A tweet from the National Rifle Association (NRA) advising “self-important anti-gun doctors to stay in their lane,” has prompted physicians and healthcare workers across the country to share their experiences with gun violence, giving rise to the #ThisISOurLane campaign.
An opinion published this week in Oxford Academic’s Open Forum Infectious Diseases calls for infectious diseases physicians and the Infectious Diseases Society of America to join the more than 80 medical societies that have endorsed statements on gun violence, including the American College of Physicians (ACP) and the American College of Cardiology.
Infectious diseases physicians are regularly called upon to manage complications such as infected wounds and osteomyelitis in gunshot victims. Yet, Infectious Diseases as a specialty has been poorly represented in the national dialogue on gun violence. We argue that gun violence does affect the Infectious Diseases community and issue a call to action to engage in the conversation, advocate for our patients, and join with other medical societies in affirming a commitment to gun violence prevention.
Ways in which infectious diseases clinicians are part of this public health emergency extend well beyond the patient’s initial treatment:
- Victims with sensory loss are at increased risk for various infectious over their lifetime
- Frequent use of antibiotics rises risk for multidrug-resistant infections
- Prolonged hospitalizations increase risk for HAIs
- Psychological impact on patient and family impact care instruction compliance
All healthcare providers have a stake in this public health crisis both professionally and personally, psychiatric nurse Laurie Barkin explained in a recent article for the SF Chronicle:
As a nurse who spent years working with trauma patients and the physicians who treated them, I witnessed the effects of gun violence up close: colostomies, brain injuries, shattered bones and paralysis, to name a few.

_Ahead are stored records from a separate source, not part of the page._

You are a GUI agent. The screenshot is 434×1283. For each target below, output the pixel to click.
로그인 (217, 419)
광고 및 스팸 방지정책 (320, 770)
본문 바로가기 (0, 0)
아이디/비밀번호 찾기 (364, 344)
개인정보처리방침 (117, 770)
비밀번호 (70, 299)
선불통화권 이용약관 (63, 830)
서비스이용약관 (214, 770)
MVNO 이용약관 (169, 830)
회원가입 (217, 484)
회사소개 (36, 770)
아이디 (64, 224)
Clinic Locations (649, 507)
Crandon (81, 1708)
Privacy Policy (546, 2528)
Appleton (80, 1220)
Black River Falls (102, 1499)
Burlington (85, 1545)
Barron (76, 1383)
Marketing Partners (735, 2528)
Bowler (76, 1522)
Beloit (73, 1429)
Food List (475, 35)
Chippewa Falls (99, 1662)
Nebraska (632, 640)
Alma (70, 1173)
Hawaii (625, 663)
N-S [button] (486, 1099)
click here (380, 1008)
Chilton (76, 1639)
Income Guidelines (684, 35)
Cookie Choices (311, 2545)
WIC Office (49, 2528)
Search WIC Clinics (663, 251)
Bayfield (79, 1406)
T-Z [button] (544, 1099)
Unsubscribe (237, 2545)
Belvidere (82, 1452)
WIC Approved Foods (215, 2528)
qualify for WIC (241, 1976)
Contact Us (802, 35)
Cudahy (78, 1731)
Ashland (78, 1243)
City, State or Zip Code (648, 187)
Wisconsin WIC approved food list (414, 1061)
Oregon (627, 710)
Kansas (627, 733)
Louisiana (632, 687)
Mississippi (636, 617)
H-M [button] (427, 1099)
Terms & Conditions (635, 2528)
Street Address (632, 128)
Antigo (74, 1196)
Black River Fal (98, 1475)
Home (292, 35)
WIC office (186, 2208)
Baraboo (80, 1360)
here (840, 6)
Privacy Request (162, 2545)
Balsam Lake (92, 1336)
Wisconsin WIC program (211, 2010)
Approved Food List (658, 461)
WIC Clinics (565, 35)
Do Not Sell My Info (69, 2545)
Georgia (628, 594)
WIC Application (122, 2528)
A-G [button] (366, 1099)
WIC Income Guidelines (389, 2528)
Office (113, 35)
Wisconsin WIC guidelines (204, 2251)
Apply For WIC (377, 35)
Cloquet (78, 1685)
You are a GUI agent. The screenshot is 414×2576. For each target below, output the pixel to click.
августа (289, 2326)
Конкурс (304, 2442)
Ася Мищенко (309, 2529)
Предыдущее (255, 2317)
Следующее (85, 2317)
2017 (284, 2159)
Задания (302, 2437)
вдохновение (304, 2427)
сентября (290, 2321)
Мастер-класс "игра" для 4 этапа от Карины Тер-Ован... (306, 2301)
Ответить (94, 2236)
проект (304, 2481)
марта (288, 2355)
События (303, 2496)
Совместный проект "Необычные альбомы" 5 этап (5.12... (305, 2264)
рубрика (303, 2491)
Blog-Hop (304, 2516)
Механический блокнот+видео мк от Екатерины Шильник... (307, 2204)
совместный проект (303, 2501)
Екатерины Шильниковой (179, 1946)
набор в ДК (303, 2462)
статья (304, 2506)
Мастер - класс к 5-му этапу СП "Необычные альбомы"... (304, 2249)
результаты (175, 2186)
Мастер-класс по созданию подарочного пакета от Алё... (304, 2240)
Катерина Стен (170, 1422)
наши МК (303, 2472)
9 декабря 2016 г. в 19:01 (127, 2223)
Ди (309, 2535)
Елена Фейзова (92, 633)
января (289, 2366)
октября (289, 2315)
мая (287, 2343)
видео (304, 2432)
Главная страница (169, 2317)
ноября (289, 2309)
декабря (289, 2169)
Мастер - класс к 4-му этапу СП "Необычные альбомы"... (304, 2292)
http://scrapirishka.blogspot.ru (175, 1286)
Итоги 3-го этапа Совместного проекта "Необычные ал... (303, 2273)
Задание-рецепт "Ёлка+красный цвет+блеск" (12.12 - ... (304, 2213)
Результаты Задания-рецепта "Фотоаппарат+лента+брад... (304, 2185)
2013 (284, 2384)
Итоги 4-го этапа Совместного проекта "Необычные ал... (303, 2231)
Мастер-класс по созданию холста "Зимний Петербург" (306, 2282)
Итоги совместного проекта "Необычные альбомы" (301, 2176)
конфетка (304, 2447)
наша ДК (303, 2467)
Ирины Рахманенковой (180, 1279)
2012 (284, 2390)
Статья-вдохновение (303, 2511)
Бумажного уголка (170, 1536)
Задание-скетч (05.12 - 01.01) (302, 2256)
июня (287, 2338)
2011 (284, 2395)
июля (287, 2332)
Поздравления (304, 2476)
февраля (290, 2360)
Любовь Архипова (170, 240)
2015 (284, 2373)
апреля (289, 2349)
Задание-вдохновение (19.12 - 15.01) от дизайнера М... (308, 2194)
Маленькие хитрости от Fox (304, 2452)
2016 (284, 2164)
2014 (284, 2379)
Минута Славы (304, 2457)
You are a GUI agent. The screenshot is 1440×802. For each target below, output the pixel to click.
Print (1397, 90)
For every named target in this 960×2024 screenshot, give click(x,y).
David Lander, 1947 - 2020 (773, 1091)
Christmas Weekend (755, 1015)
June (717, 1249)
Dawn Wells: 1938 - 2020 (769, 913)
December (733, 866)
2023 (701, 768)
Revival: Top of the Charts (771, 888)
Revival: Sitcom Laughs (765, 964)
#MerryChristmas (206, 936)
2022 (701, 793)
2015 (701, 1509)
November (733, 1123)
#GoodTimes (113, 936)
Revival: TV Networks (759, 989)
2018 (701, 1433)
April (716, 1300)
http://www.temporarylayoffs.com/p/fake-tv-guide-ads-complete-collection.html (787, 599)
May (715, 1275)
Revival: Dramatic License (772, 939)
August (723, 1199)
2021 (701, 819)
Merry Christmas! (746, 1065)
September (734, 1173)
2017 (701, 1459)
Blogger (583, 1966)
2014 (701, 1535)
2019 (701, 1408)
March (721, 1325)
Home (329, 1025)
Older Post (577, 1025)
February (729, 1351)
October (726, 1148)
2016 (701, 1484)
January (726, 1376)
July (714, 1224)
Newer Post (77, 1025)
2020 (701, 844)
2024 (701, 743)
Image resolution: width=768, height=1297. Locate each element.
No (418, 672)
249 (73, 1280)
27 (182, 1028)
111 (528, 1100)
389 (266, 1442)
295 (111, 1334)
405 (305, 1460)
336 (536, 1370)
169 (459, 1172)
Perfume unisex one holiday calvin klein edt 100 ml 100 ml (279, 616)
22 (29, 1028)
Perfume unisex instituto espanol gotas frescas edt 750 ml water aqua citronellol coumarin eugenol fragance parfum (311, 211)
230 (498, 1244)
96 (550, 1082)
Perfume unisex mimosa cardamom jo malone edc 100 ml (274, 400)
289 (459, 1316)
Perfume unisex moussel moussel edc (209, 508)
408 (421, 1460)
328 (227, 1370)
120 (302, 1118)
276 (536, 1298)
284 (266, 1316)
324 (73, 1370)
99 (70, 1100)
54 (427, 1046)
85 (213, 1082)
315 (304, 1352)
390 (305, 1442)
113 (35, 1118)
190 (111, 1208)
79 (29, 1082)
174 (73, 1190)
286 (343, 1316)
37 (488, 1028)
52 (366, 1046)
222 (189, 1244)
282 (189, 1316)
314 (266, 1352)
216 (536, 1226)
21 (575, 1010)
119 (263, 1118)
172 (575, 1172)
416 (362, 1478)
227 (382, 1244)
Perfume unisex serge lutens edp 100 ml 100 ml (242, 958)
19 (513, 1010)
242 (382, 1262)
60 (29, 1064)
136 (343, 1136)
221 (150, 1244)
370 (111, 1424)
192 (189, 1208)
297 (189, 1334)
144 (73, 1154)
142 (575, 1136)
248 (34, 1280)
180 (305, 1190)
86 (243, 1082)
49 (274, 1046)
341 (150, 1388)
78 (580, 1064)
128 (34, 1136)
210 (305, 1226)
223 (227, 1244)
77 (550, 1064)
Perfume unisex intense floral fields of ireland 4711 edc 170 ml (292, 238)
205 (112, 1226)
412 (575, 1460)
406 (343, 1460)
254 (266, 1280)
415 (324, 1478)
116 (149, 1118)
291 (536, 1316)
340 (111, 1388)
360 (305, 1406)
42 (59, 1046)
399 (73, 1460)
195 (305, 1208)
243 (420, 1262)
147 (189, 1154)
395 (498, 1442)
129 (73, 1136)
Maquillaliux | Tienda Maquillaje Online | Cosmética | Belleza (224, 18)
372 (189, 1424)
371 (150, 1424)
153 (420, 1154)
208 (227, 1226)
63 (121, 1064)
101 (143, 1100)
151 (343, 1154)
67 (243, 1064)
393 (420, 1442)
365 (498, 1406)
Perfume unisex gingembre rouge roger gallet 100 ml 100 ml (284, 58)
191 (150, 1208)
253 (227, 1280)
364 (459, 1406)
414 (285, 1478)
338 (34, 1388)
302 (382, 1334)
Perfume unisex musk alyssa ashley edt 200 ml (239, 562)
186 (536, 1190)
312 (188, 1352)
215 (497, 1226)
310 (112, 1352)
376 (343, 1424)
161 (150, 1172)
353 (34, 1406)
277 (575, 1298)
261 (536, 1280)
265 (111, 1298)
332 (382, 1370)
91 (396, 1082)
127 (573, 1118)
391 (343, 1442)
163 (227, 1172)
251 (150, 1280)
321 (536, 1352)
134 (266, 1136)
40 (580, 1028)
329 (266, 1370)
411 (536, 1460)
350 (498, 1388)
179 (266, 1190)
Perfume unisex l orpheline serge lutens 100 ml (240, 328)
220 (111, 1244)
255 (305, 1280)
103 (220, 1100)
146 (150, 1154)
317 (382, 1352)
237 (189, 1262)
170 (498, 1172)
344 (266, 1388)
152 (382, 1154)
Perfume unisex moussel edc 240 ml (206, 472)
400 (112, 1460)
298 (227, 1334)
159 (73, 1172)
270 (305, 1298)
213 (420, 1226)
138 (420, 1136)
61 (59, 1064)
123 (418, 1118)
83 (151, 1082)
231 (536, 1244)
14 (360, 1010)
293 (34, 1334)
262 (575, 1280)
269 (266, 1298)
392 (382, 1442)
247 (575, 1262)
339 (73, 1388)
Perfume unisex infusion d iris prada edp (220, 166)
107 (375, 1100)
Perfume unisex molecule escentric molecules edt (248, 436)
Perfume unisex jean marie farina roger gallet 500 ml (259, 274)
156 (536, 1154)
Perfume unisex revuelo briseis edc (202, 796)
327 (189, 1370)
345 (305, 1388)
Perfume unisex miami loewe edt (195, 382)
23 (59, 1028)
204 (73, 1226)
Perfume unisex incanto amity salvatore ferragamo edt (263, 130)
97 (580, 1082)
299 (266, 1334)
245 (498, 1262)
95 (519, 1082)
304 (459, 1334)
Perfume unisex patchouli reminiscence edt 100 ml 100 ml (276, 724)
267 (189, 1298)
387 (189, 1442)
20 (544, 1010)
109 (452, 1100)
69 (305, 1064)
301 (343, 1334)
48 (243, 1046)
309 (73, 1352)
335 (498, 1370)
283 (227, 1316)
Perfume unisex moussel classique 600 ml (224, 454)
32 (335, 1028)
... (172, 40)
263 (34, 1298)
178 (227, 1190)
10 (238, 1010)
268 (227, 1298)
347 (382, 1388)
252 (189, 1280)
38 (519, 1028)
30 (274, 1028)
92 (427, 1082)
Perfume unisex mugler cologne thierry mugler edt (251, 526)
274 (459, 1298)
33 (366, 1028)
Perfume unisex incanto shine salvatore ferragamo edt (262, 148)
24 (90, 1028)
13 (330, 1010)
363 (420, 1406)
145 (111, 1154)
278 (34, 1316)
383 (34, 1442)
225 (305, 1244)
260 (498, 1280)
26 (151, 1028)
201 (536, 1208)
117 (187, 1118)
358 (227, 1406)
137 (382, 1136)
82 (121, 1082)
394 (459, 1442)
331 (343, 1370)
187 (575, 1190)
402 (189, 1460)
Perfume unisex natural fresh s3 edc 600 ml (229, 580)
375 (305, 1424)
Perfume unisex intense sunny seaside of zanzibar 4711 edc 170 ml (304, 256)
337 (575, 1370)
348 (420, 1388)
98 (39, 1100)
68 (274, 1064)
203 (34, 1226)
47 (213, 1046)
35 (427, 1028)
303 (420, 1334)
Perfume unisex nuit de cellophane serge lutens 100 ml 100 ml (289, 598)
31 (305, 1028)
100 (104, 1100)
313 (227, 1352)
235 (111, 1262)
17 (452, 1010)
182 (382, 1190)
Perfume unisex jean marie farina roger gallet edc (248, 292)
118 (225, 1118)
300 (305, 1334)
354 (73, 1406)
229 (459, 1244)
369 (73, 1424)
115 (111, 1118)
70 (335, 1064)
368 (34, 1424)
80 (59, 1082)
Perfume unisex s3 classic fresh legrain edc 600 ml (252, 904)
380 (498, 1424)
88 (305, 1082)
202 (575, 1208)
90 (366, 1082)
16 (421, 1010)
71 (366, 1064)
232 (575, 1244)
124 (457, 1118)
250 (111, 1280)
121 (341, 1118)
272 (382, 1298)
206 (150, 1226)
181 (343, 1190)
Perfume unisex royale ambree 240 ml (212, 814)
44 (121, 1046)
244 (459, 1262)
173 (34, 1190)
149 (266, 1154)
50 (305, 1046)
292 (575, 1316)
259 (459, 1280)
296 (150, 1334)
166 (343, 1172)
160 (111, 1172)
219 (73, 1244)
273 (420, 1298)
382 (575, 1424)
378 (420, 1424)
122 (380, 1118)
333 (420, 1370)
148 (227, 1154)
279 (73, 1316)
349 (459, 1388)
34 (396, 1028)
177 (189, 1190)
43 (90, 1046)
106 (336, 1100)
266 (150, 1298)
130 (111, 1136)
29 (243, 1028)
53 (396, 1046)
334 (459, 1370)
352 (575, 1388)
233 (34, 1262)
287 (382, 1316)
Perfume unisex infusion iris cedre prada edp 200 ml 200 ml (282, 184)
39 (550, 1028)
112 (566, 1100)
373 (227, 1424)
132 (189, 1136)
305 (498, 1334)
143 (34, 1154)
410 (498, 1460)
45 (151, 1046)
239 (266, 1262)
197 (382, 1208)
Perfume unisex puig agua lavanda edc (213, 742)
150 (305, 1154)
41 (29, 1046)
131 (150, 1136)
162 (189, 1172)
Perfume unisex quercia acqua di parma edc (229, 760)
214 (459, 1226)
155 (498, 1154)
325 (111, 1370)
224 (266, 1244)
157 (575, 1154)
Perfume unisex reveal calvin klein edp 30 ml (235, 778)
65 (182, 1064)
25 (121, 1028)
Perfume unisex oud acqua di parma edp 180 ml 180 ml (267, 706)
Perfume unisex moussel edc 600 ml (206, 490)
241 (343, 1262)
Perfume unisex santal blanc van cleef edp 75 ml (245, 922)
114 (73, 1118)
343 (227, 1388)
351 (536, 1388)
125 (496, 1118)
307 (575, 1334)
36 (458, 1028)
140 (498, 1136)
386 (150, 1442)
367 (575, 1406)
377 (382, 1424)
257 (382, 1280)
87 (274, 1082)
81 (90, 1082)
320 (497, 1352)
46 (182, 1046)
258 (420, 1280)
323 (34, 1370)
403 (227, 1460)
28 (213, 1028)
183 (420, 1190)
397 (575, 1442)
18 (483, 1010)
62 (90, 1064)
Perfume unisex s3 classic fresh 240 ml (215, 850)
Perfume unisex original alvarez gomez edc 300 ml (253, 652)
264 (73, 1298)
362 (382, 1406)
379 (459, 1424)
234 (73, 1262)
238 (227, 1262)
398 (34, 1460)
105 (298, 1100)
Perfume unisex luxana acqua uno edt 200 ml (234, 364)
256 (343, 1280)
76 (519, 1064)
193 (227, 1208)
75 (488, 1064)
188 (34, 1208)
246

Years after a bullet had damaged their spinal cords, some paraplegic and quadriplegic patients still regularly cycled through the hospital with bedsores and infections.
Now we’re getting into my lane: burnout, vicarious trauma, secondary stress and compassion fatigue. All of these terms reflect normal human responses of people whose work regularly exposes them to trauma: physicians, nurses, social workers, medical therapists of all kinds, first responders, public defenders, judges, psychologists, prosecutors, journalists and others.